Social Media

Aak Abdullah Al-Kudus dan Kemanusiaan bagi Warga Kristen Korban Terorisme

Tengah hari tanggal 19 Desember 2020, pria tegap berambut gondrong itu memandang rumah kayu bercat putih di depannya. Sesekali ia menyentuh cat yang masih berumur beberapa hari, masih belum sepenuhnya kering. Aak Abdullah Al-Kudus, nama pria gondrong itu, menatap sejenak rumah yang berukuran hanya beberapa meter itu. Sejenak dia membayangkan peristiwa teror yang terjadi beberapa minggu sebelumnya.

Belum genap satu bulan sebelum kedatangan Aak, rumah bercat putih itu berwarna legam, rata dengan tanah akibat dibakar oleh kelompok teroris Mujahidin Indonesia Timur pimpinan Ali Kalora. Rumah itu menjadi salah satu dari enam rumah yang dibakar pada tragedi berdarah 27 November 2020. Di rumah itu pula terjadi pembunuhan keji yang menewaskan Naka dan Pedi, si pemilik rumah dan dua warga lainnya, Yasa dan Pinu, yang semuanya beragama Kristen.

Dalam catatan perjalanan Aak di situs Gusdurian.net, Aak menceritakan dengan cukup detil bagaimana kelompok teroris biadab itu membantai empat warga desa Lemban Tongoa, Kabupaten Sigi, Sulawesi Tengah.

Rumah Naka dan Pedi menjadi tempat pertama yang disatroni oleh kelompok teroris. Setelah membantai keduanya dengan keji, para teroris merampok semua barang di dalam rumah dan kemudian membakar rumah tersebut. Setelah rumah terbakar, mereka beralih ke rumah di sebelah kirinya yang berjarak 50 meter, menuju rumah Yasa. Di situlah para teroris membantai Yasa dan Pinu, dua korban tewas lainnya, untuk kemudian merampok barang seisi rumah tanpa membakarnya. Membayangkannya saja, saya merinding. Apalagi bagi warga seisi desa yang menyaksikannya langsung. Teroris biadab itu berhasil menebar ketakutan warga yang akhirnya berlari ke segala penjuru meninggalkan desa.
==============================
Uraian Tugas: Tuliskan tanpa perubahan bagian teks tentang Aak Abdullah Al-Kudus, mulai dari "Belum genap satu" sampai dengan "Sigi, Sulawesi Tengah.".
==============================
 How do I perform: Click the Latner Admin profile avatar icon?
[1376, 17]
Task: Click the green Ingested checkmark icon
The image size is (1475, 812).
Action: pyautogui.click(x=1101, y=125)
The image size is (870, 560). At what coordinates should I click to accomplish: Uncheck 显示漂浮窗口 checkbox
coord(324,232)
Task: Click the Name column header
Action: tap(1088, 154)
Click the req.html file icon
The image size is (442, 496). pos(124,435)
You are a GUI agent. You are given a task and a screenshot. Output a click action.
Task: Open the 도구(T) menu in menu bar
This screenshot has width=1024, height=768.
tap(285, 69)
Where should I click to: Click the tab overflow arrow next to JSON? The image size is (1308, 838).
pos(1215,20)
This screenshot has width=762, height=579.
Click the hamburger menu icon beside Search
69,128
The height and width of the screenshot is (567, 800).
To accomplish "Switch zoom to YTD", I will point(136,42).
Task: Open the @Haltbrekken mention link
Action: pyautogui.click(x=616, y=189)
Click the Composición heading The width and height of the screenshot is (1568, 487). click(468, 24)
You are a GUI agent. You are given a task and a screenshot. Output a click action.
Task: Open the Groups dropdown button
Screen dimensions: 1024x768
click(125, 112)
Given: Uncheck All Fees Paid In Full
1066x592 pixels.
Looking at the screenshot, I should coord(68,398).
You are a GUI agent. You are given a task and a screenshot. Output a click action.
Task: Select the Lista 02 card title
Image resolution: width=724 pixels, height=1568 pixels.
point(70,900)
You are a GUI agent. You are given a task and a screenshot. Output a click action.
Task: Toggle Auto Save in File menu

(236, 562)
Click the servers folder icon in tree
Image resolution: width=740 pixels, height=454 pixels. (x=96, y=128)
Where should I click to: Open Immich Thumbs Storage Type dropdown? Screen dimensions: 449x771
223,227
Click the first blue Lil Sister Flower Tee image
==============================
Jawaban Latihan:
Belum genap satu bulan sebelum kedatangan Aak, rumah bercat putih itu berwarna legam, rata dengan tanah akibat dibakar oleh kelompok teroris Mujahidin Indonesia Timur pimpinan Ali Kalora. Rumah itu menjadi salah satu dari enam rumah yang dibakar pada tragedi berdarah 27 November 2020. Di rumah itu pula terjadi pembunuhan keji yang menewaskan Naka dan Pedi, si pemilik rumah dan dua warga lainnya, Yasa dan Pinu, yang semuanya beragama Kristen.

Dalam catatan perjalanan Aak di situs Gusdurian.net, Aak menceritakan dengan cukup detil bagaimana kelompok teroris biadab itu membantai empat warga desa Lemban Tongoa, Kabupaten Sigi, Sulawesi Tengah.